Acquiring company directors have big role to play on deals
In this age of shareholder rights and director fiduciary responsibility, a lot of attention is being focused on the board’s role in mergers and acquisitions. Most of the attention looks at the way a board responds to outsiders making a buyout approach. There is no doubt that the board needs to evaluate the transaction, taking into account the long-term benefits of the takeover and the impact on shareholder value. Yet the other side of the equation is equally as important: the board of the acquiring company must also act in the best interests not only of the company, the management and itself, but also of shareholders.
A lot of companies in recent times have rushed into buying competitors in order to achieve access to new markets. But as Chris Brown, president and CEO of TechTeam Global, points out, just because you can get something for a good price does not make it a good deal. ‘The question the board really needs to consider is: Is this a deal we really want to do that makes sound, long-term strategic sense versus is it the right price?’
Price considerations should really be secondary when assessing the merits. Steven Hilfinger, a Foley & Lardner partner, suggests developing a formal ‘rules of engagement’ policy that the board and management can follow in determining whether or not to take a deal to the next level.

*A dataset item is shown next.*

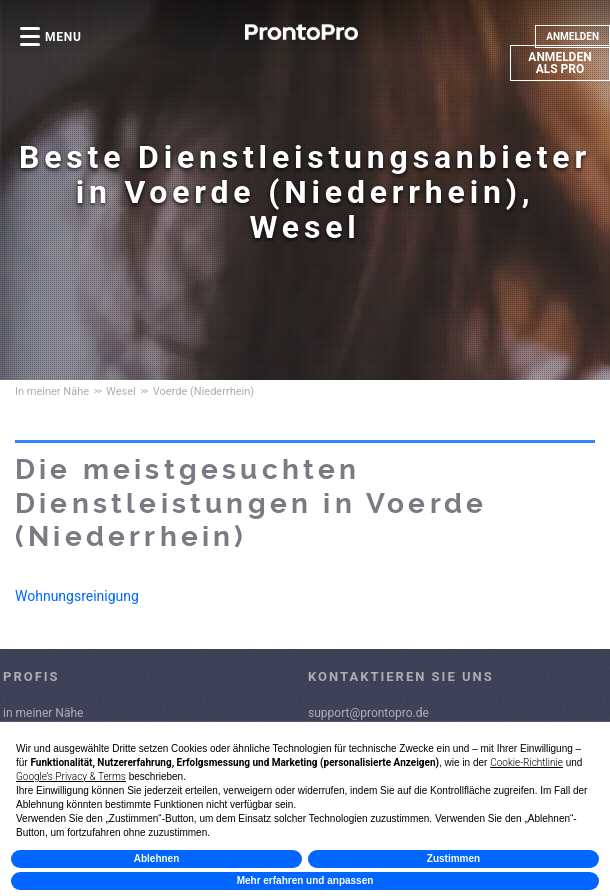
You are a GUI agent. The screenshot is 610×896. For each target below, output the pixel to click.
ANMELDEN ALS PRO (559, 63)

‘There is some credit to doing this although it is more a theoretical exercise,’ explains Bryan Armstrong, an executive vice president with FD Ashton Partners. ‘There are some questions that should be asked as a matter of routine and some policies should be in place to ensure the issues that need to be considered, are. Is the transaction accretive? Does it enhance management talent? Does it fit with our stated short-, mid- and long-term targets? If the deal falls down in any of these areas then maybe you need to rethink it.’
Others also focus on process. ‘We have a standard strategy and investment committee that meets regularly to assess any merger deals,’ highlights Brown. ‘Once this committee thinks a transaction is a good idea then we go to a full board meeting.’
That then raises the question of how far a CEO should be able to develop a deal before bringing it to the board. If management communicates too early, it can be handcuffed by the board and risks wasting its time before having sufficient details. However, bringing the board in at the end of the process jeopardizes the due diligence process.
The board needs to be involved fairly early because it is easy for a CEO to ‘fall in love’ with a deal. ‘There are a lot of reasons that management might want to get a deal done and it is important for the board to be dispassionate and act as a speed bump and ensure the deal is getting done for the right reasons,’ says David Drury, CEO of Poblocki Sign Company.
But the board also needs to tread carefully. ‘It is easy for management and the board to antagonize each other if they appear too set on any one outcome,’ explains Drury.
Finally, the board needs to consider cultural fit, which can be just as important as deal points. A mismatch of the ethics and compliance cultures or the general approach to conducting business can dim the long-term prospects.